▶ TASK DIRECTIONS:
Would you print the records below without changing anything?

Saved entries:
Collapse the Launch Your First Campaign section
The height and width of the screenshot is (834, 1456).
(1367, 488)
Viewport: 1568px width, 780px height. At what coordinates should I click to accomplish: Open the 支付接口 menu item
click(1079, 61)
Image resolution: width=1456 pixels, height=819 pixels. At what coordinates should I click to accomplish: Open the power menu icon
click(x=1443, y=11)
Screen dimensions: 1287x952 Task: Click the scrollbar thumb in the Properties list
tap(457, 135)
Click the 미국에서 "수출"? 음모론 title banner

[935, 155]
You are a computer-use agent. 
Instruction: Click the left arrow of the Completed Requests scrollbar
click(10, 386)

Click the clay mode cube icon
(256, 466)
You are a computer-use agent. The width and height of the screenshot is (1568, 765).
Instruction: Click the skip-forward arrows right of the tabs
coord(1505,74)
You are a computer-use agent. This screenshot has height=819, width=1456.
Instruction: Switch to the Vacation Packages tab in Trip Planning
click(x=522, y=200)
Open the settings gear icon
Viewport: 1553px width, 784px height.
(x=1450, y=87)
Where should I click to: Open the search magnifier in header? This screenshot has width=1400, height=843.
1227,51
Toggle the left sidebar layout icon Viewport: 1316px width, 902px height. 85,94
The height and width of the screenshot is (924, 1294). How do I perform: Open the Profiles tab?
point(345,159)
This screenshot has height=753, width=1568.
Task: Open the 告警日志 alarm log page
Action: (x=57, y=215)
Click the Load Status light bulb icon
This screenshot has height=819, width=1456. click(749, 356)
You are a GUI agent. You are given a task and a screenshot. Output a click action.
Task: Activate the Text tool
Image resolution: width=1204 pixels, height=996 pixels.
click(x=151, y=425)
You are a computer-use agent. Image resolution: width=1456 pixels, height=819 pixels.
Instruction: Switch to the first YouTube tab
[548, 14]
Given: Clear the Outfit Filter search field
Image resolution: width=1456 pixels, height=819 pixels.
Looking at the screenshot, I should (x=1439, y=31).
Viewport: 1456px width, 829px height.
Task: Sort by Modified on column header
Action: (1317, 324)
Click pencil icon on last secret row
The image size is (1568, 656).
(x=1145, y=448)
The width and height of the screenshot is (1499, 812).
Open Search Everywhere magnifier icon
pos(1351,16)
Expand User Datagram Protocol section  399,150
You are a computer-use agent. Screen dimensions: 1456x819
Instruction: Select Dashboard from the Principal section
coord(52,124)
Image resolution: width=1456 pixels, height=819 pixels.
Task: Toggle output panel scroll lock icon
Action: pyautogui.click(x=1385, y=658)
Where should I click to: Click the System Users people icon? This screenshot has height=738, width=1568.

▶ EXERCISE SOLUTION:
Collapse the Launch Your First Campaign section
The height and width of the screenshot is (834, 1456).
(1367, 488)
Viewport: 1568px width, 780px height. At what coordinates should I click to accomplish: Open the 支付接口 menu item
click(1079, 61)
Image resolution: width=1456 pixels, height=819 pixels. At what coordinates should I click to accomplish: Open the power menu icon
click(x=1443, y=11)
Screen dimensions: 1287x952 Task: Click the scrollbar thumb in the Properties list
tap(457, 135)
Click the 미국에서 "수출"? 음모론 title banner

[935, 155]
You are a computer-use agent. 
Instruction: Click the left arrow of the Completed Requests scrollbar
click(10, 386)

Click the clay mode cube icon
(256, 466)
You are a computer-use agent. The width and height of the screenshot is (1568, 765).
Instruction: Click the skip-forward arrows right of the tabs
coord(1505,74)
You are a computer-use agent. This screenshot has height=819, width=1456.
Instruction: Switch to the Vacation Packages tab in Trip Planning
click(x=522, y=200)
Open the settings gear icon
Viewport: 1553px width, 784px height.
(x=1450, y=87)
Where should I click to: Open the search magnifier in header? This screenshot has width=1400, height=843.
1227,51
Toggle the left sidebar layout icon Viewport: 1316px width, 902px height. 85,94
The height and width of the screenshot is (924, 1294). How do I perform: Open the Profiles tab?
point(345,159)
This screenshot has height=753, width=1568.
Task: Open the 告警日志 alarm log page
Action: (x=57, y=215)
Click the Load Status light bulb icon
This screenshot has height=819, width=1456. click(749, 356)
You are a GUI agent. You are given a task and a screenshot. Output a click action.
Task: Activate the Text tool
Image resolution: width=1204 pixels, height=996 pixels.
click(x=151, y=425)
You are a computer-use agent. Image resolution: width=1456 pixels, height=819 pixels.
Instruction: Switch to the first YouTube tab
[548, 14]
Given: Clear the Outfit Filter search field
Image resolution: width=1456 pixels, height=819 pixels.
Looking at the screenshot, I should (x=1439, y=31).
Viewport: 1456px width, 829px height.
Task: Sort by Modified on column header
Action: (1317, 324)
Click pencil icon on last secret row
The image size is (1568, 656).
(x=1145, y=448)
The width and height of the screenshot is (1499, 812).
Open Search Everywhere magnifier icon
pos(1351,16)
Expand User Datagram Protocol section  399,150
You are a computer-use agent. Screen dimensions: 1456x819
Instruction: Select Dashboard from the Principal section
coord(52,124)
Image resolution: width=1456 pixels, height=819 pixels.
Task: Toggle output panel scroll lock icon
Action: pyautogui.click(x=1385, y=658)
Where should I click to: Click the System Users people icon? This screenshot has height=738, width=1568.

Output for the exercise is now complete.